Contoski also taught me to look at Midwestern writers closely, especially William Stafford, Robert Bly, and Ted Kooser. He imparted a sense of excitement about creating a literature for a part of the country that was most often overlooked by outsiders—and also misunderstood as flyover country. He scorned East Coast elitist poets who were writing about their dinner parties. He himself wrote haunting, vivid and unsettling poems about rain, stars, frontier history, and snow, like “Sunset”:
Since long before the white man
rode out onto the prairies
the sun has been going down.
A towering cottonwood sways in the breeze
Rocking rocking the cradle in its branches.
The hero’s eyes turn glassy.
His hand waves vaguely
toward something in his breast
as his knees buckle.
The giant coming down the beanstalk
feels it start to sway beneath him.
He looks down and sees Jack
with a silly grin and a hatchet
looming suddenly larger and larger
as the sun over Kansas
goes down and down and out.
(© 2000 by Victor Contoski. Reprinted with permission.)
In this poem the European folklore figure Jack enters into the grasslands landscape, reincarnated as a Wild Man figure, and now at home in a cottonwood tree as well as a beanstalk.
As a teacher, Contoski had strong opinions, ones that most often stood up to my tests, and also he had the right avuncular touch with those who did not agree with him. This gave students a chance to find clear boundaries among the chaos of first poems. There was also flexibility and acceptance. He began workshop critiques with the phrase “If this were my poem, and I wish it were, I would change this—” I owe him much for his kind guidance.
Contoski, at 70, has retired from teaching. He continues to explore potentials of the subconscious and conscious mind. He tells me he has begun to write poetry again. I look forward to seeing it.

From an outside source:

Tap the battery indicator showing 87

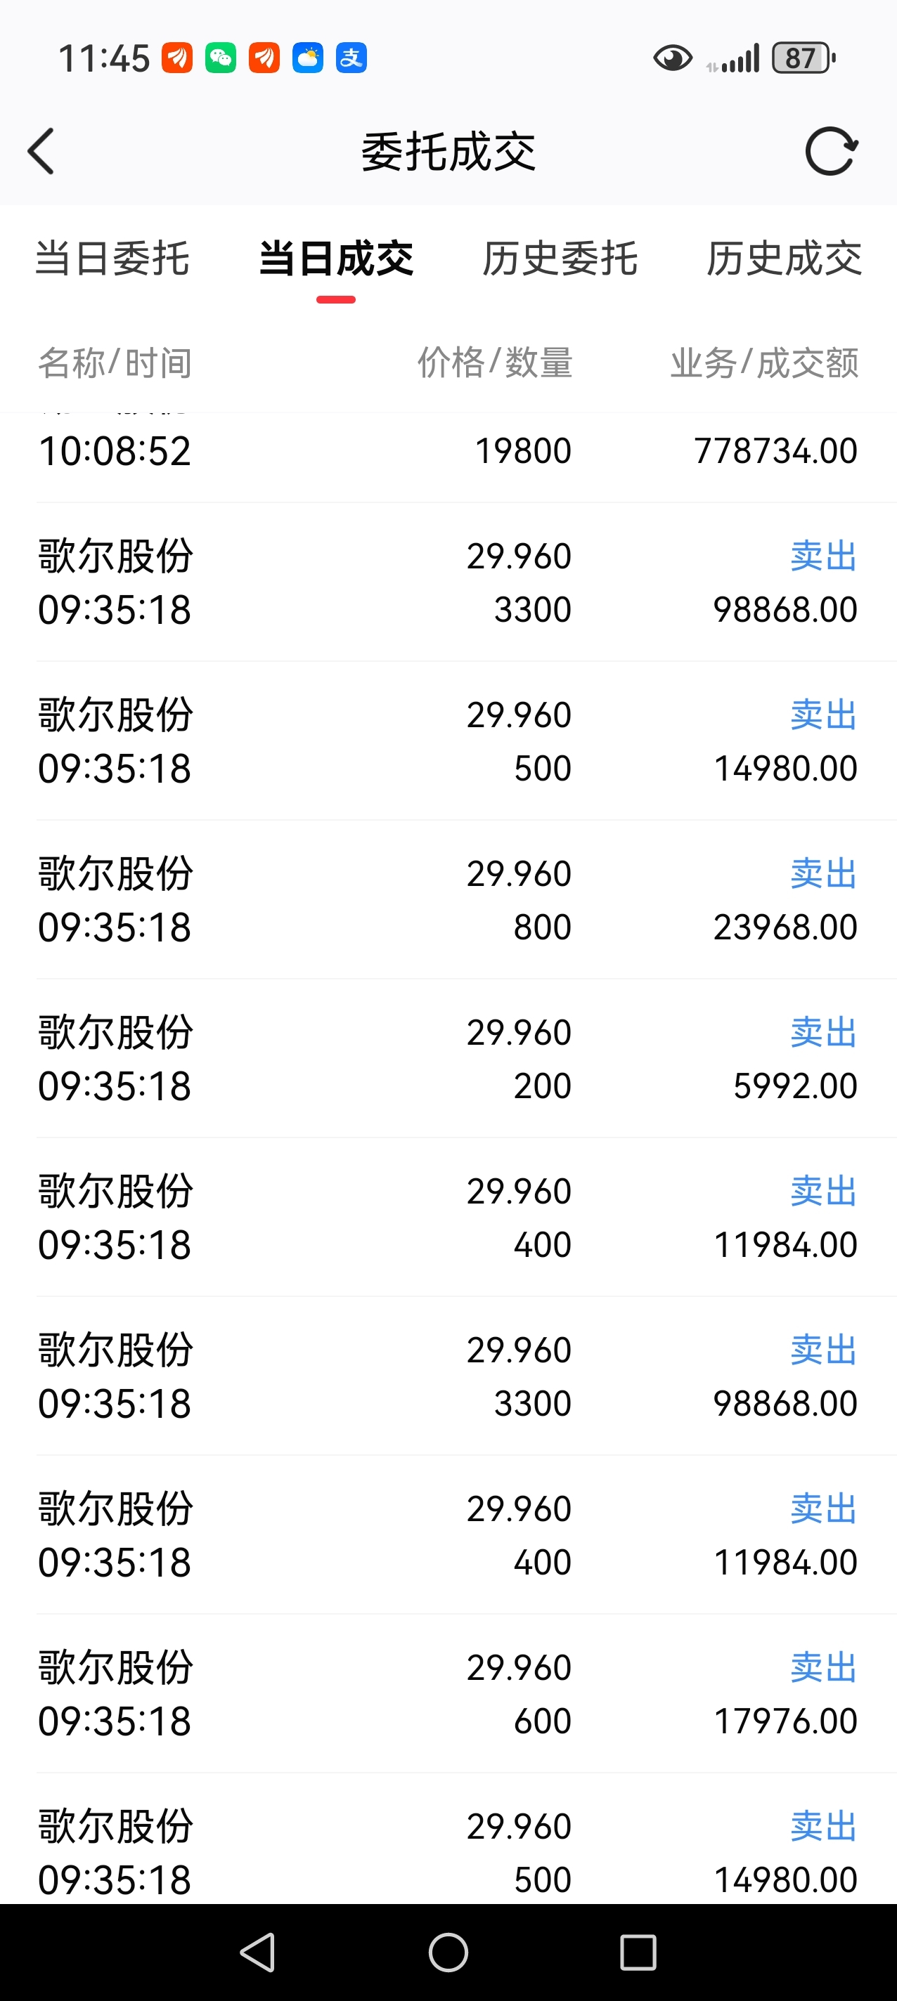[804, 58]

His books of original poetry are Astronomers, Madonnas, and Prophesies (Northeast/Juniper Books, 1972); Broken Treaties (New Rivers Press, 1973); Names (New Rivers Press, 1973); A Kansas Sequence (Tellus / Cottonwood Review Press, 1983); Midwestern Buildings: A Collection of Poems (Cottonwood Press, 1997); and Homecoming (New Rivers Press, 2000). He has also edited and translated Polish-related writings.